Stefanie M. Woodard, Kennesaw State University


This article traces changes in Polish administrative approaches toward indigenous Upper Silesians in the 1960s and 1970s. By commissioning reports from voivodeship leaders in 1967, the Ministry of Internal Affairs recognized that native Silesians held reservations toward Poland and, moreover, that postwar Polonization efforts may have backfired. These officials further understood the need to act quickly against disintegration trends. Although administrators in Katowice and Opole noted that relatively few Silesians engaged in clearly anti-Polish activities, these leaders still believed that West German influence threatened their authority in Silesia. Increasing West German involvement in the area, particularly through care packages and tourism, seemed to support this conclusion.

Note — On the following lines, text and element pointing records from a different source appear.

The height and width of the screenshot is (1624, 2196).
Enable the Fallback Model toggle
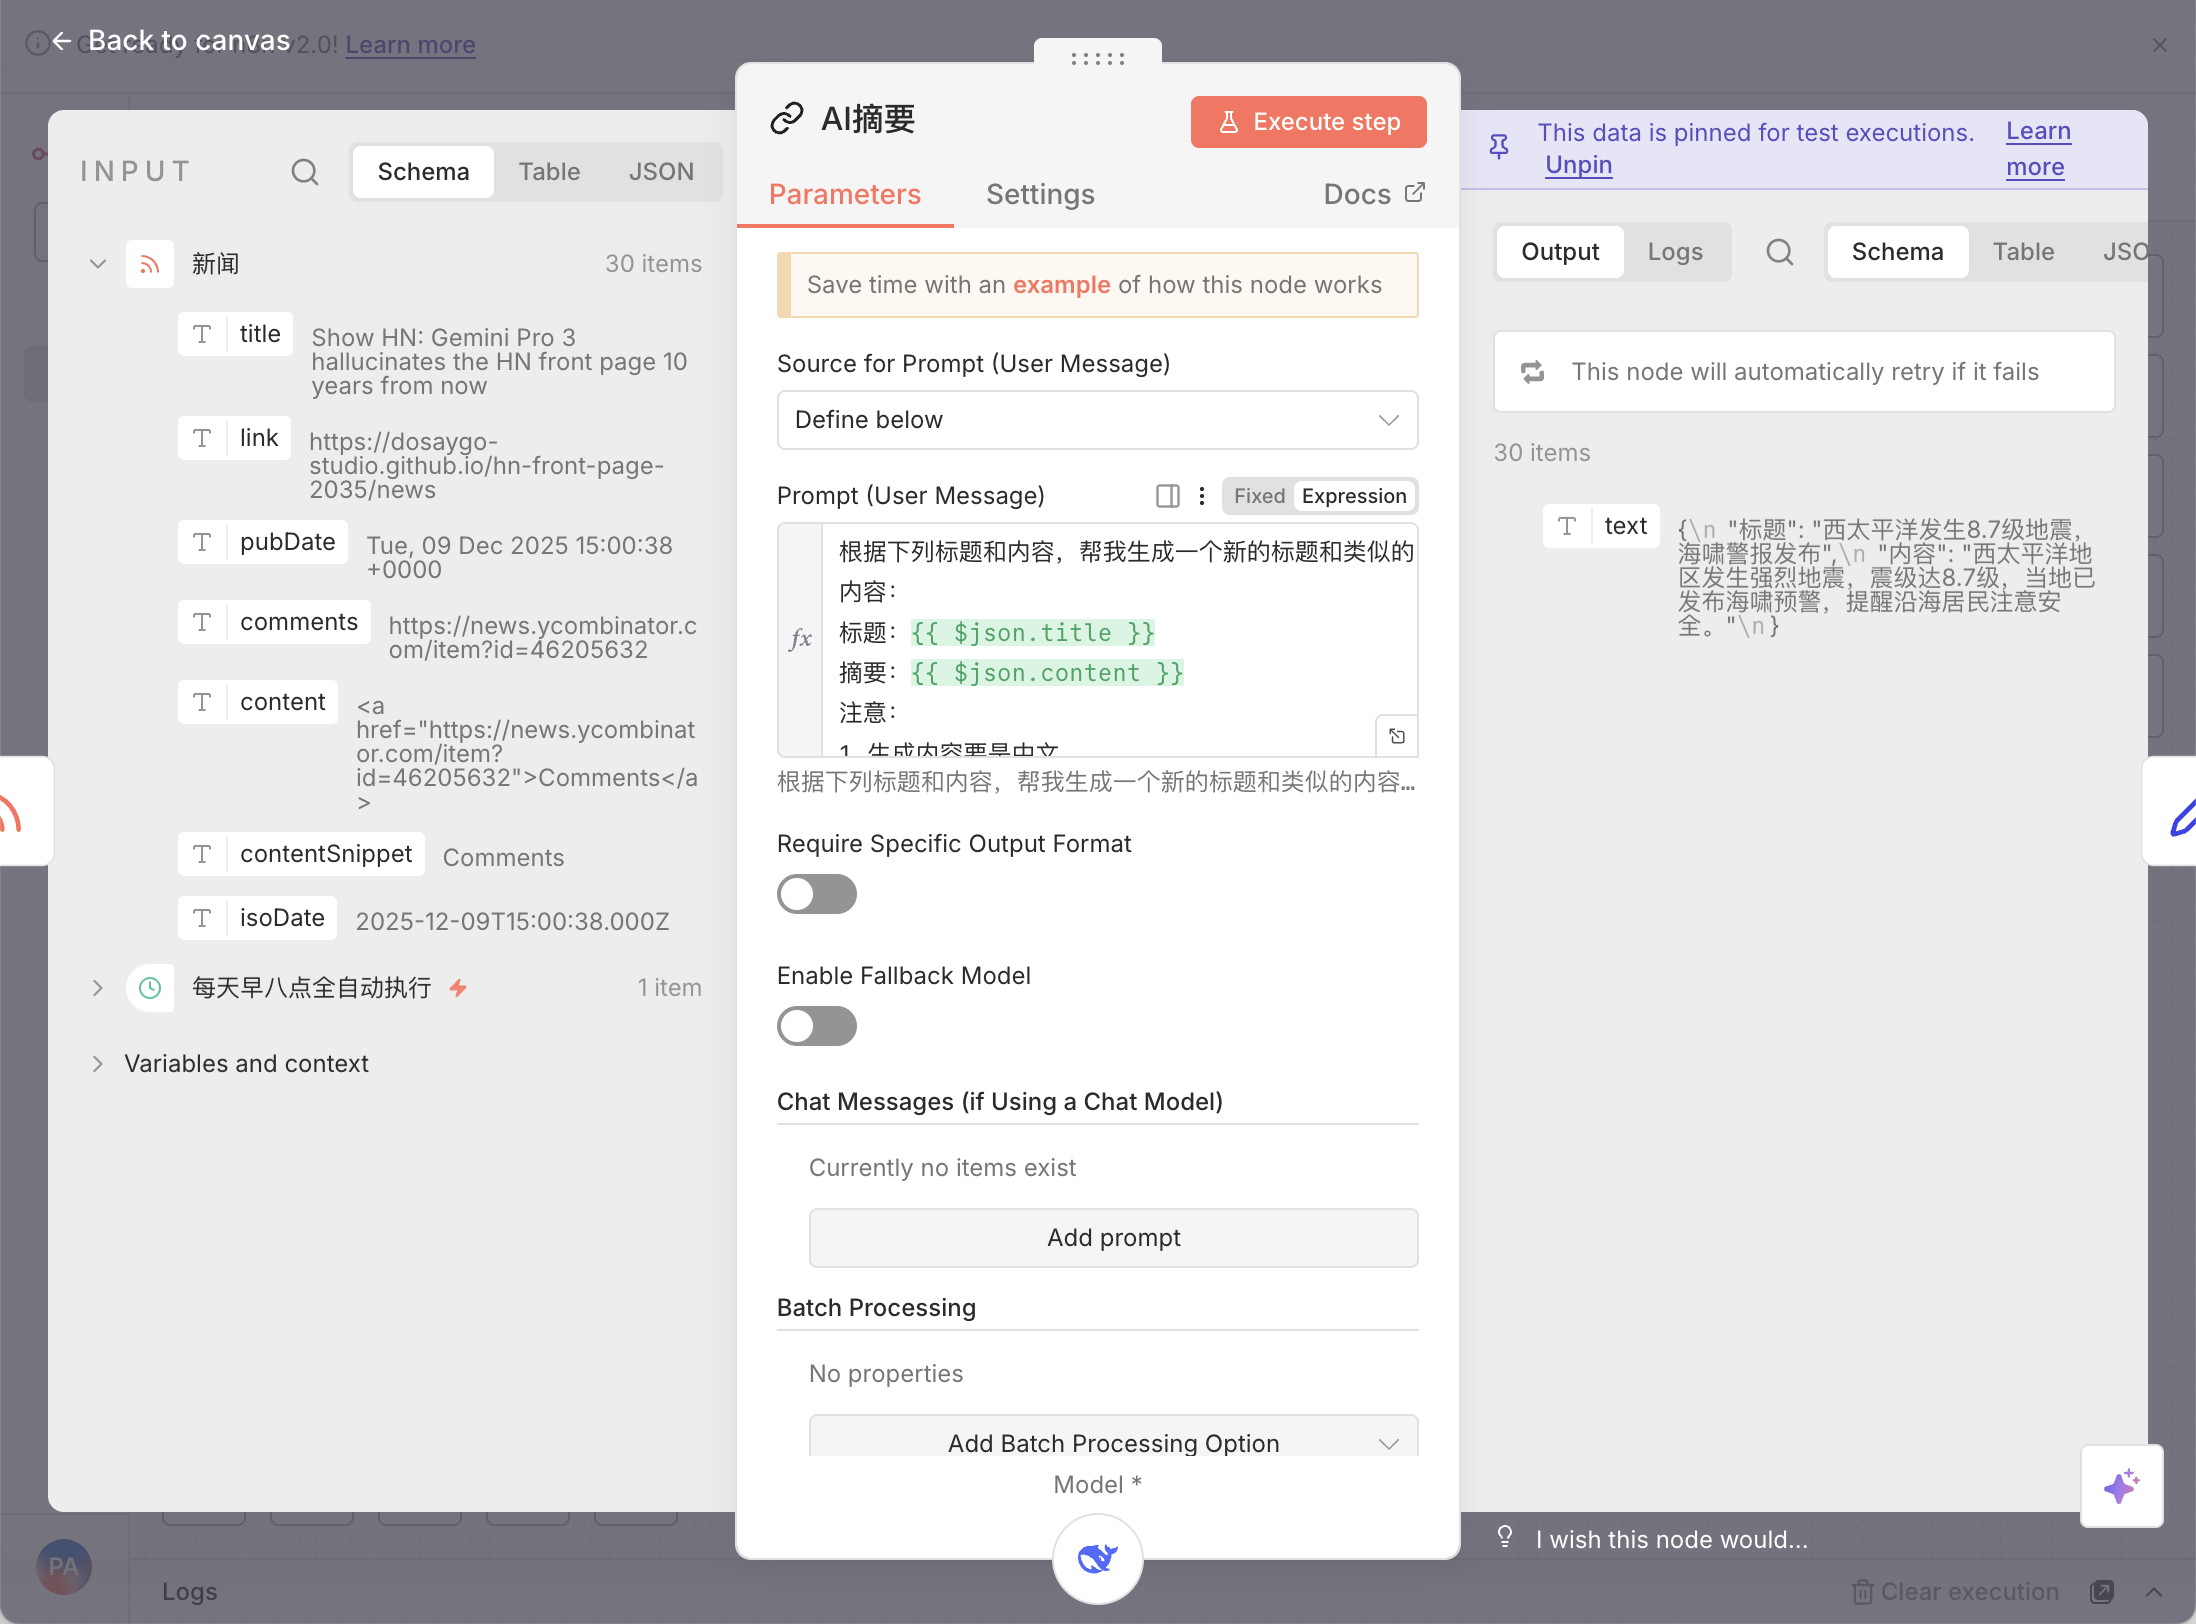tap(817, 1026)

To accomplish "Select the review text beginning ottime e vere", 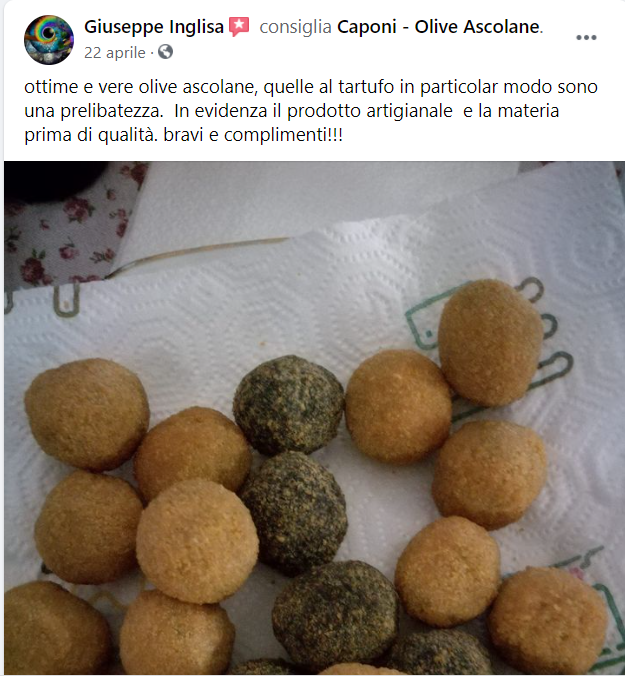I will pos(311,111).
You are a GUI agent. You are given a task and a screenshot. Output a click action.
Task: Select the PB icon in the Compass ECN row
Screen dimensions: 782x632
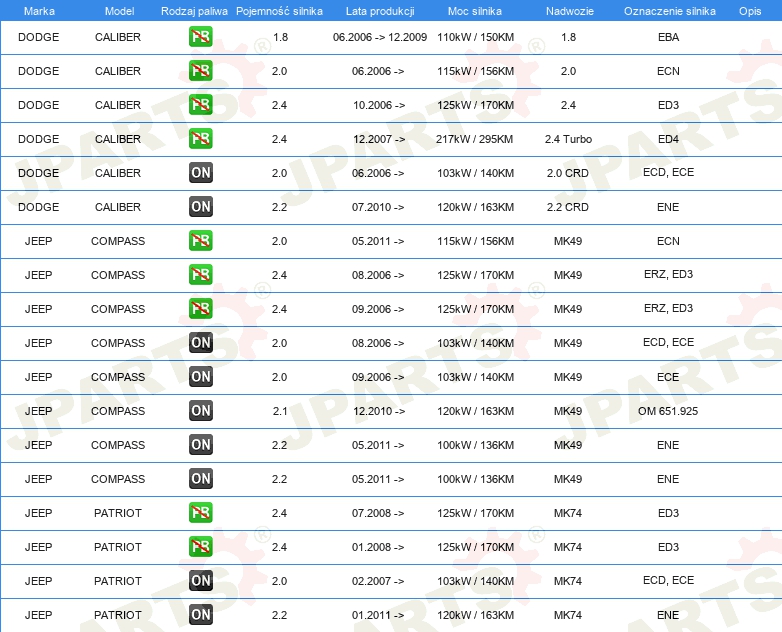pyautogui.click(x=200, y=241)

In response to fears of West German infiltration and the rise in emigration applications, local authorities sought to bolster a distinctly Silesian identity. Opole officials in particular argued that strengthening a regional identity, rather than a Polish one, could combat the tendency toward disintegration in Silesia. This policy shift underscored an even greater change in attitude toward the borderland population: instead of treating native Silesians as an innate threat to Polish sovereignty, as had been the case immediately after the war, the administration now viewed them as essential for maintaining authority in western Poland.